# DOCUMENT SECTION

+-------+

PPP: Until It’s Gone

Feb 28 2023 | By More

★★★☆☆   Thoughtful

Traverse: Tue 28 Feb – Sat 4 Mar 2023
Review by Hugh Simpson

Until It’s Gone, the first in the new Traverse season of Oran Mor’s A Play, A Pie and A Pint at the Traverse, is a downbeat, thoughtful work.

Presented in association with Stellar Quines, Alison Carr’s play features two nameless men – one in his twenties, the other twice his age – who meet at a broken bench in a run-down park. They have been brought together by an app, and so it seems at first to be a date.

Billy Mack and Sean Connor in Until It’s Gone. Pic: Tommy Ga-Ken Wan

It soon turns out to be something stranger. They have been summoned by a government-backed programme aimed at making friendly contact between men, years after all of the women on Earth have mysteriously disappeared.

Carr’s script steers clear of any specific details of how and when the catastrophe occurred. This is probably wise, considering the setting must be at least 25 years in the future, yet the technology and concerns are very much of the here and now.

+-------+

# RECORD EXCERPTS
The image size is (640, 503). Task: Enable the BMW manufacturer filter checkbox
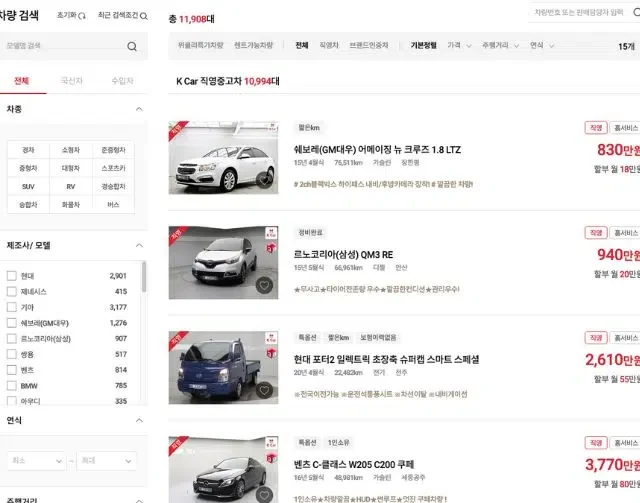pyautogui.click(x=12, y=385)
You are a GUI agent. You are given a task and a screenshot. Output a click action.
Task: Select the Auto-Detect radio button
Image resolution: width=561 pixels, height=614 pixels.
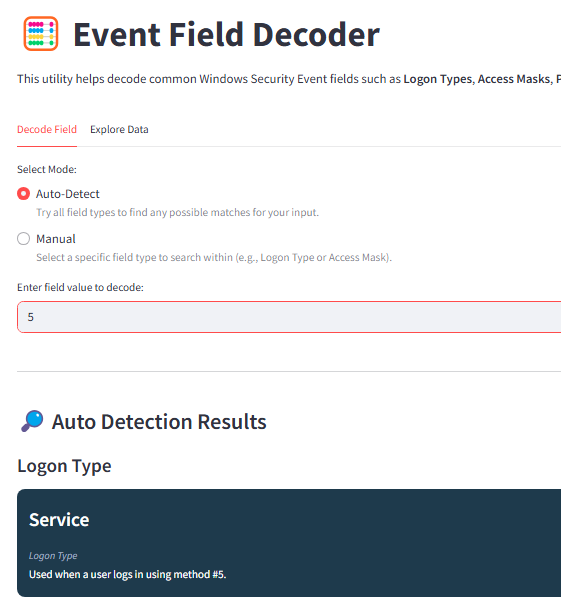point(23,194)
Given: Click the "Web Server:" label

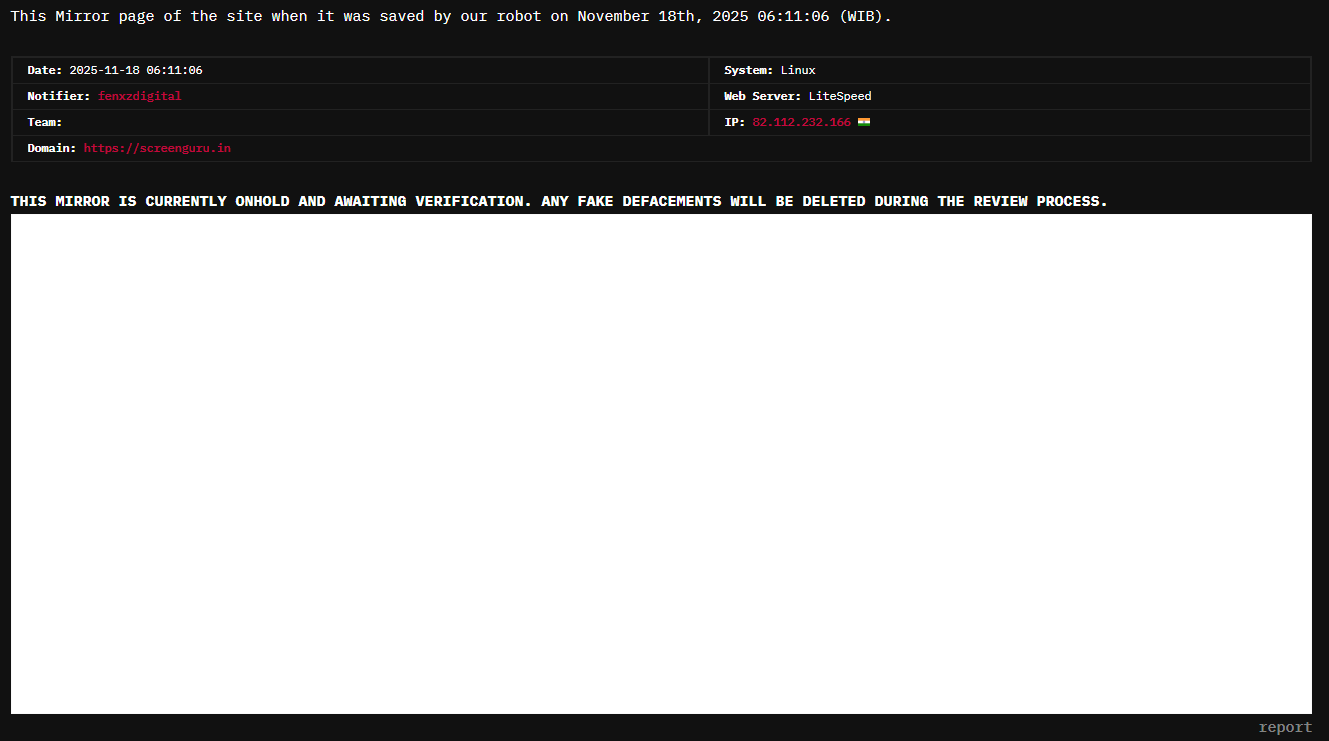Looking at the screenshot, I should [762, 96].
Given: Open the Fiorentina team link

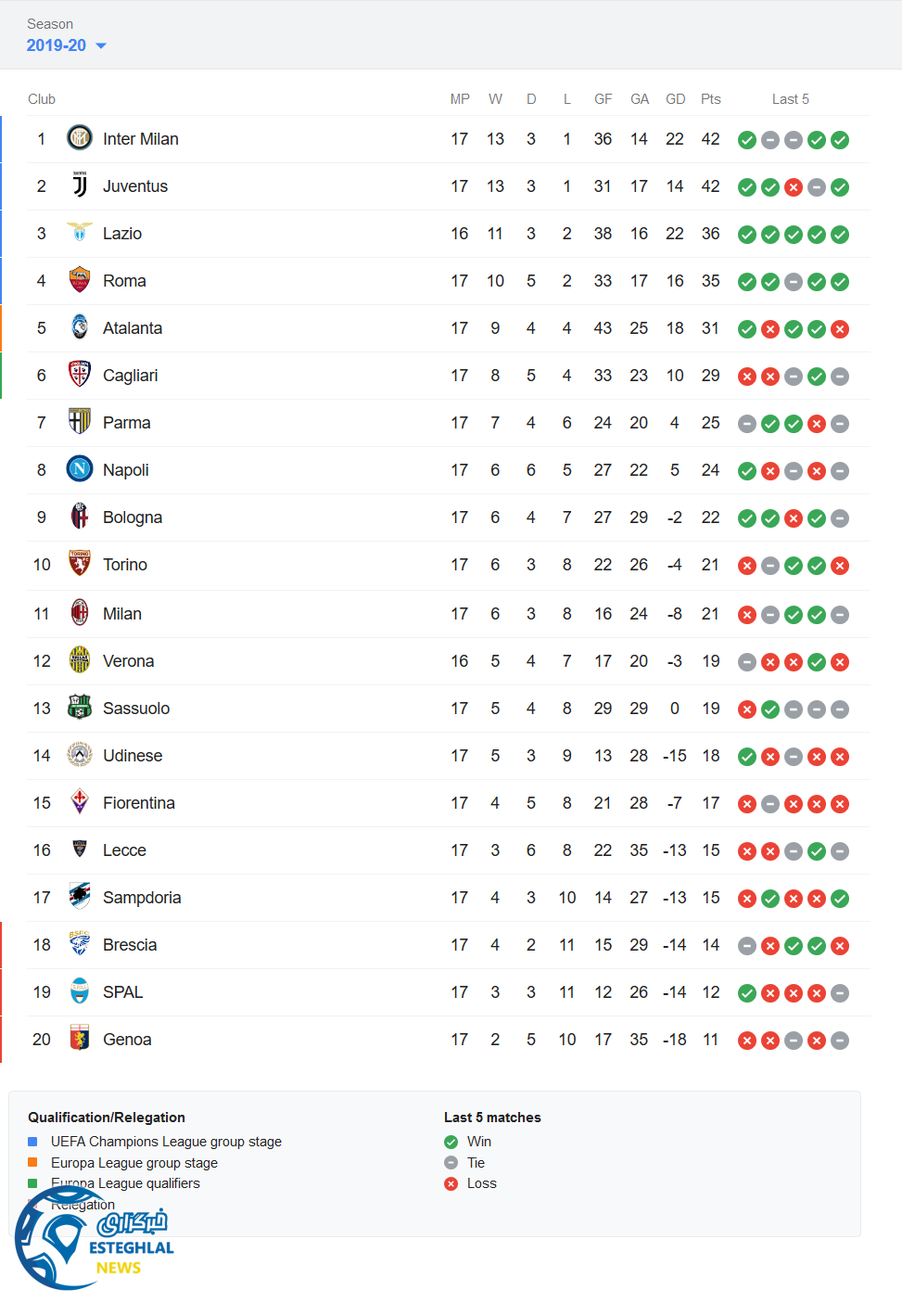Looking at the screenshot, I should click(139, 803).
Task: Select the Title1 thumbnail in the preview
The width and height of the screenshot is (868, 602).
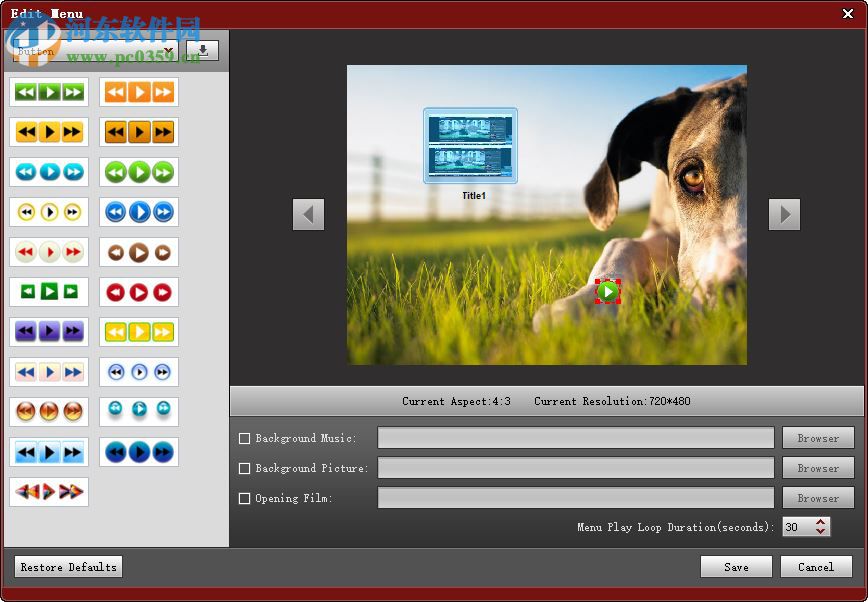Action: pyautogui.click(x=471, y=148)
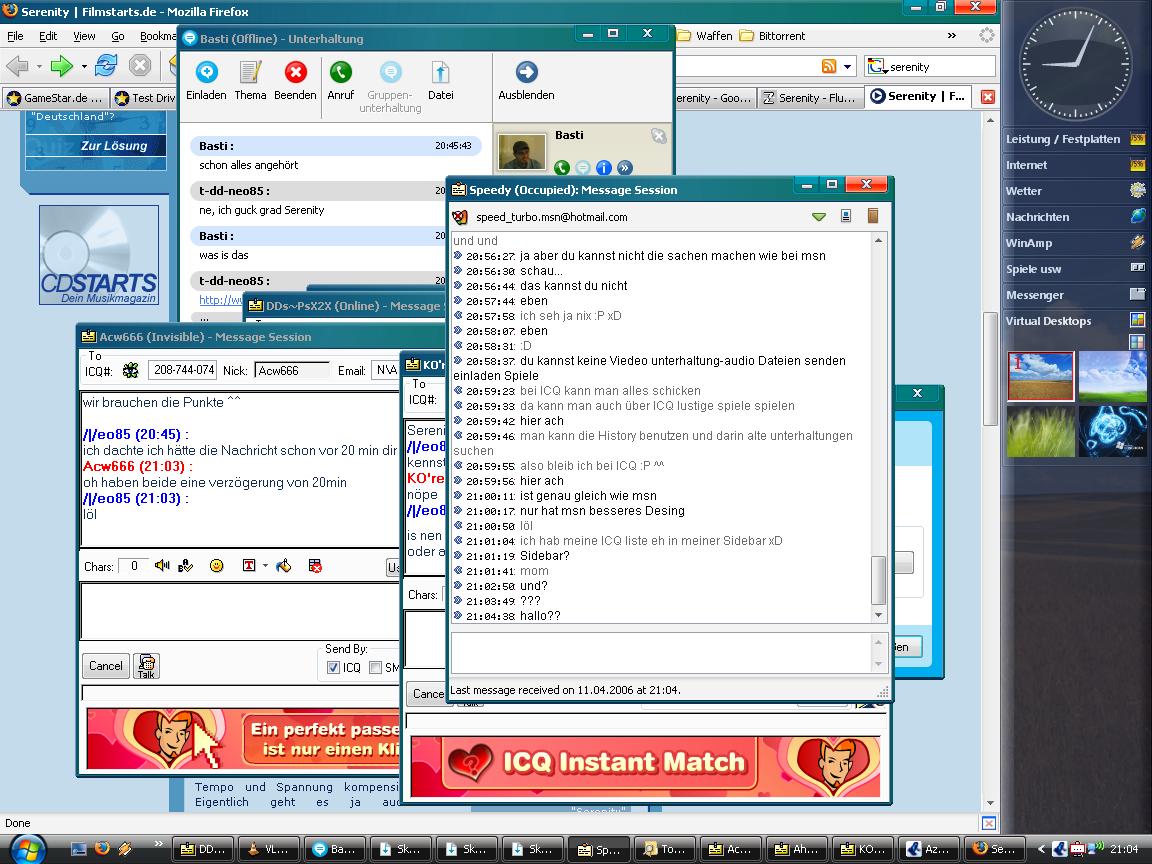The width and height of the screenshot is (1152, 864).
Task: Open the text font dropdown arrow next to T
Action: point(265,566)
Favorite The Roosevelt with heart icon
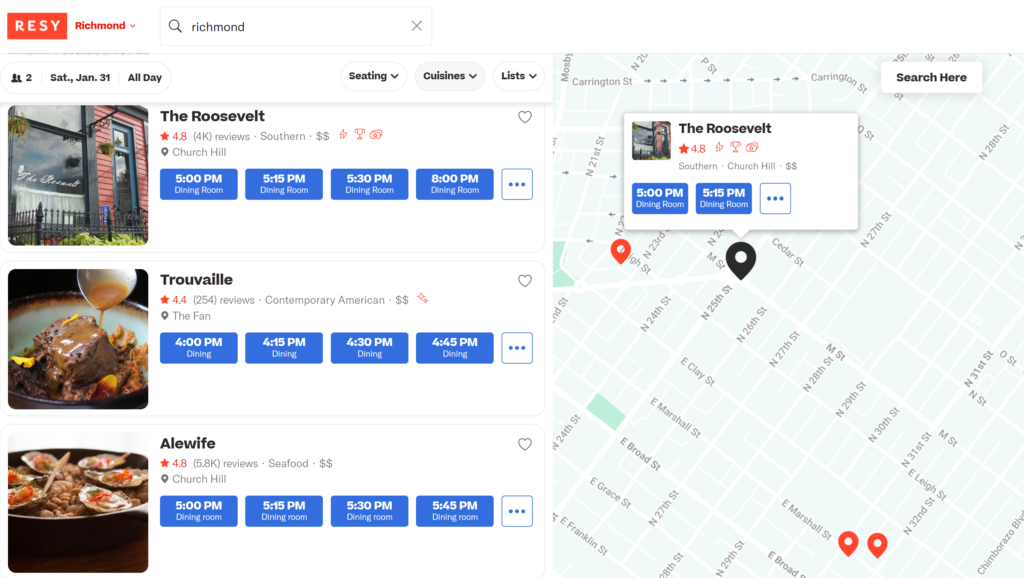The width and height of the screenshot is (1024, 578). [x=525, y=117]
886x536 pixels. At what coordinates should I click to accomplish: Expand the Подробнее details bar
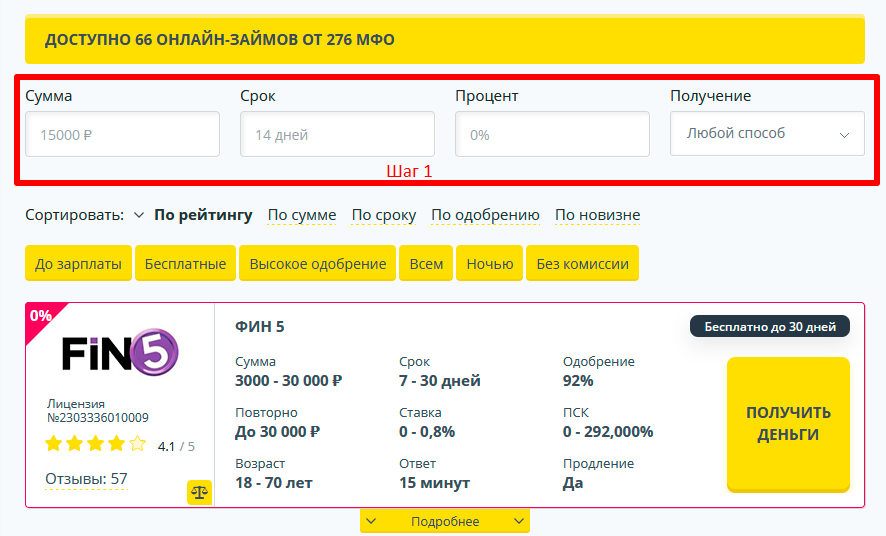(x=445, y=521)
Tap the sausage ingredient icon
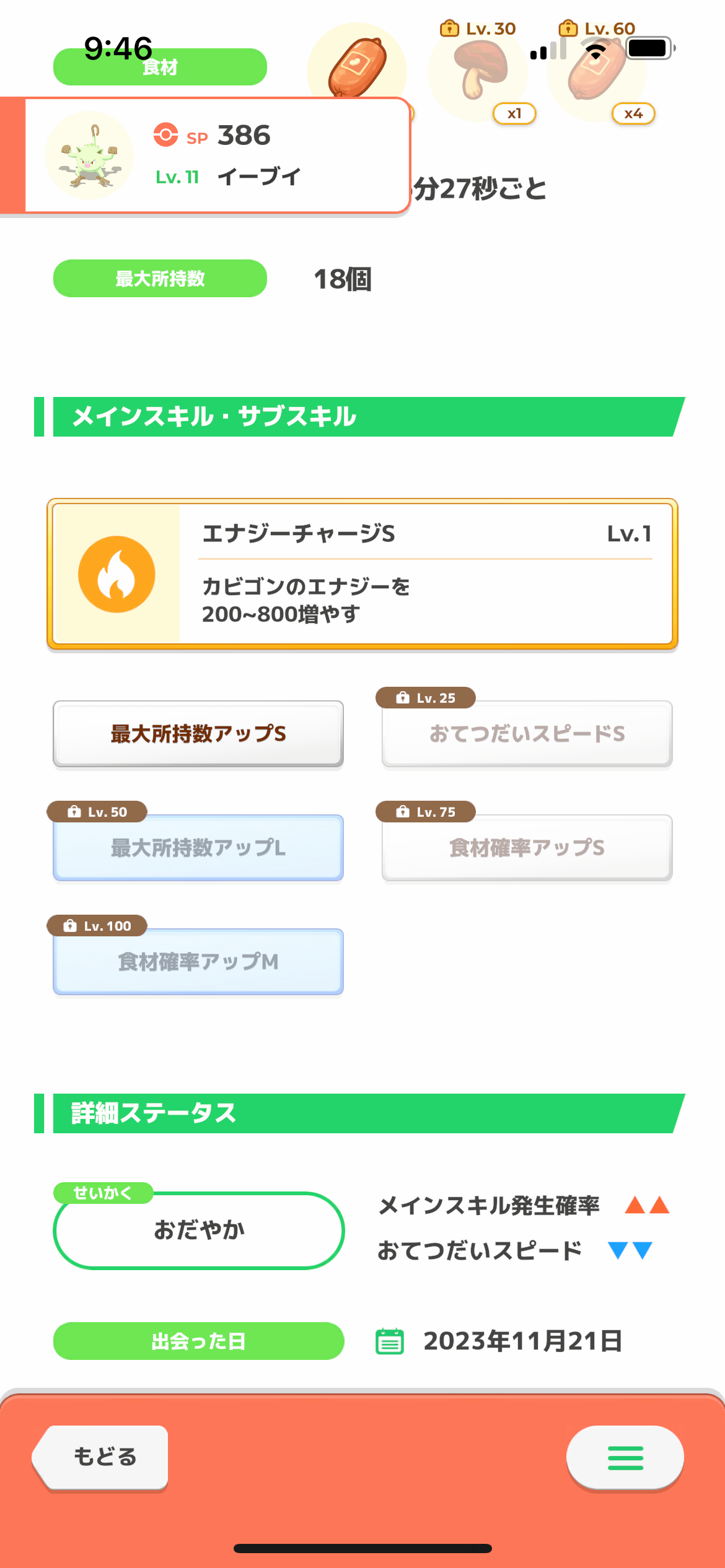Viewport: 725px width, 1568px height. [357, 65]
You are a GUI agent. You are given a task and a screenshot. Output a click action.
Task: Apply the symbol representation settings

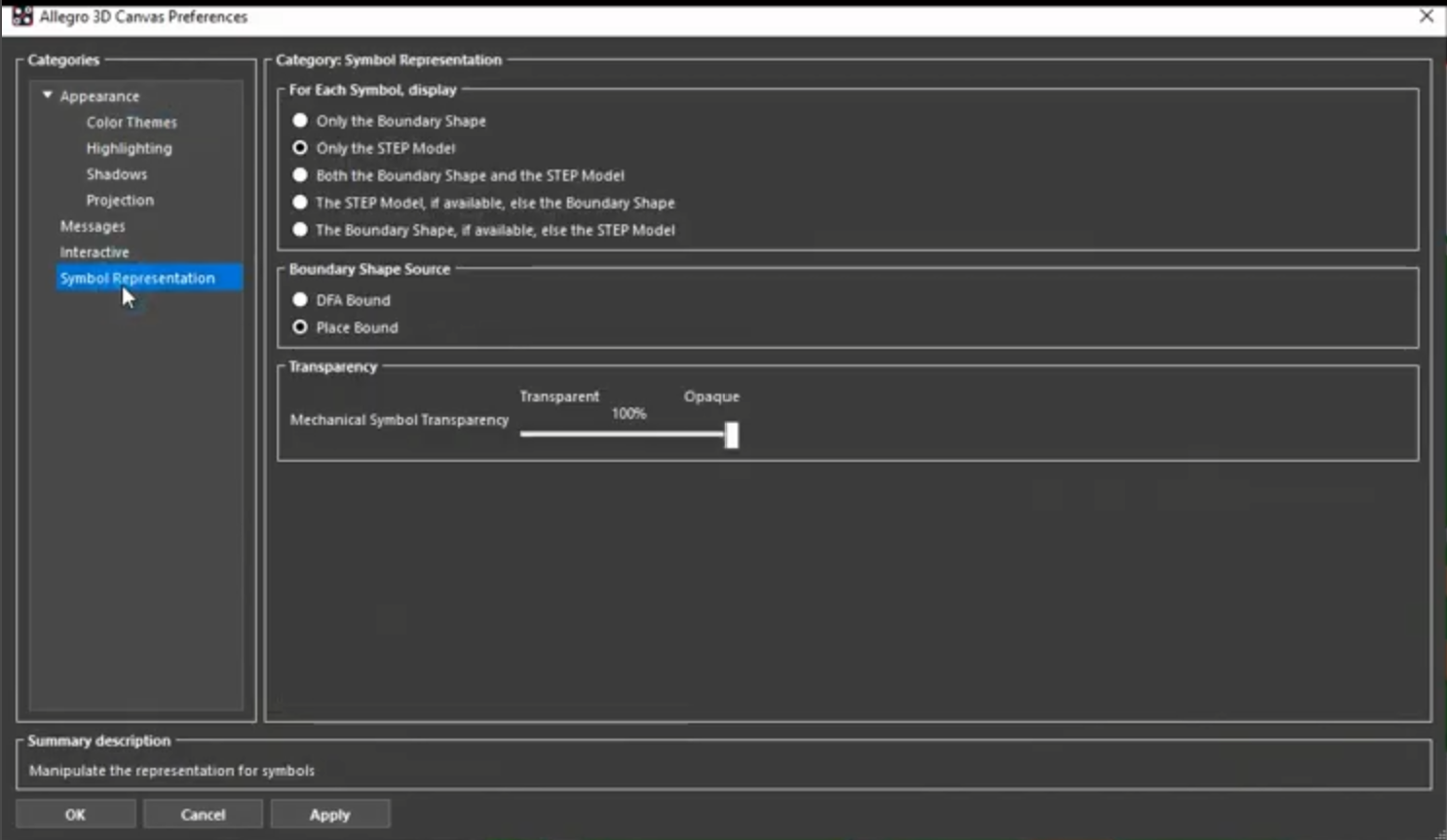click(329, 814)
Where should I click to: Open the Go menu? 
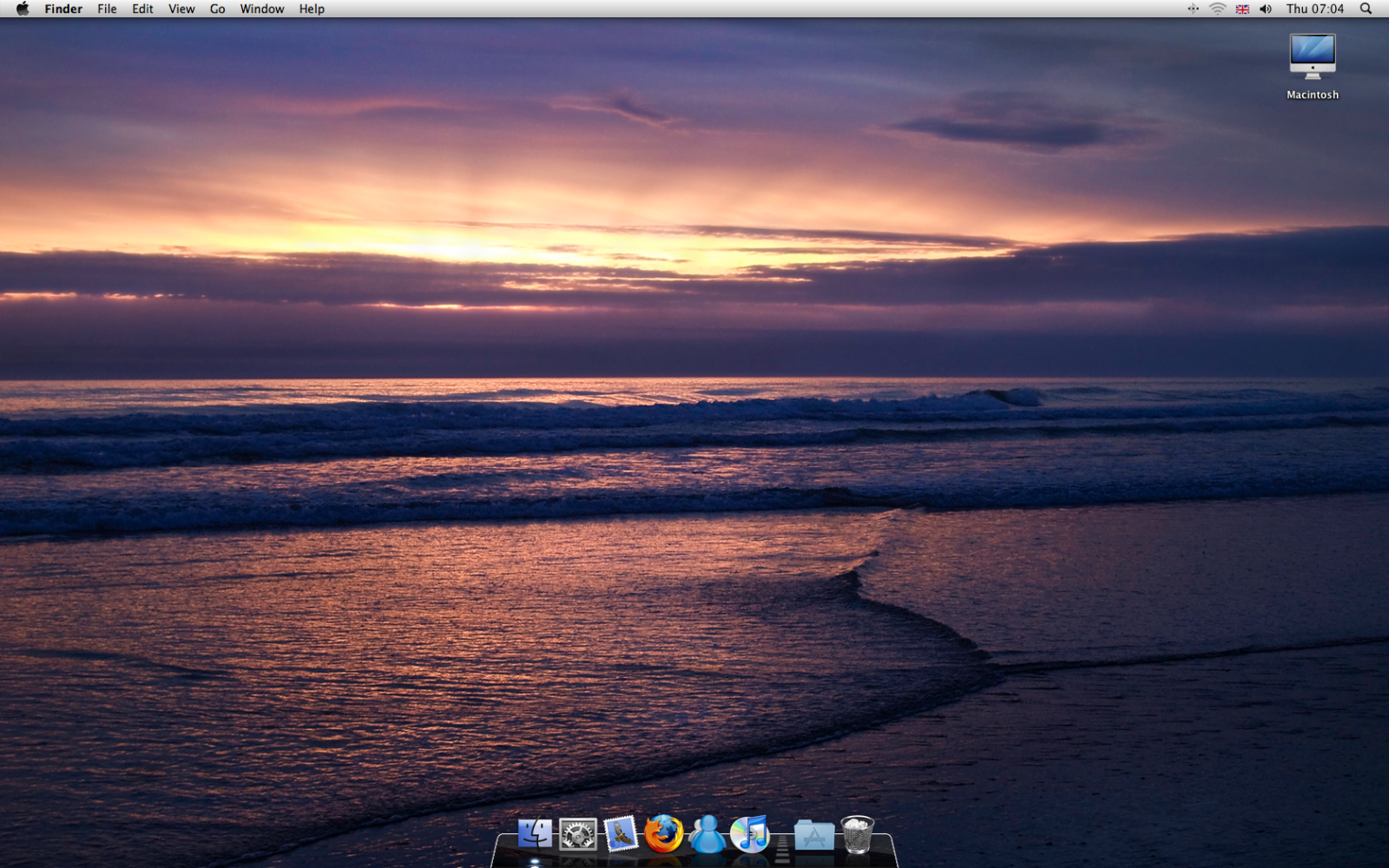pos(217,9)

+-------+

# STATED GOAL
Answer these questions using the theater review above, one answer per line.
(a) With which company is the play presented?
(b) Where do the two men meet?
(c) What has happened to all the women on Earth?

# REPLY TO THE TASK
(a) Stellar Quines
(b) At a broken bench in a run-down park
(c) They have mysteriously disappeared.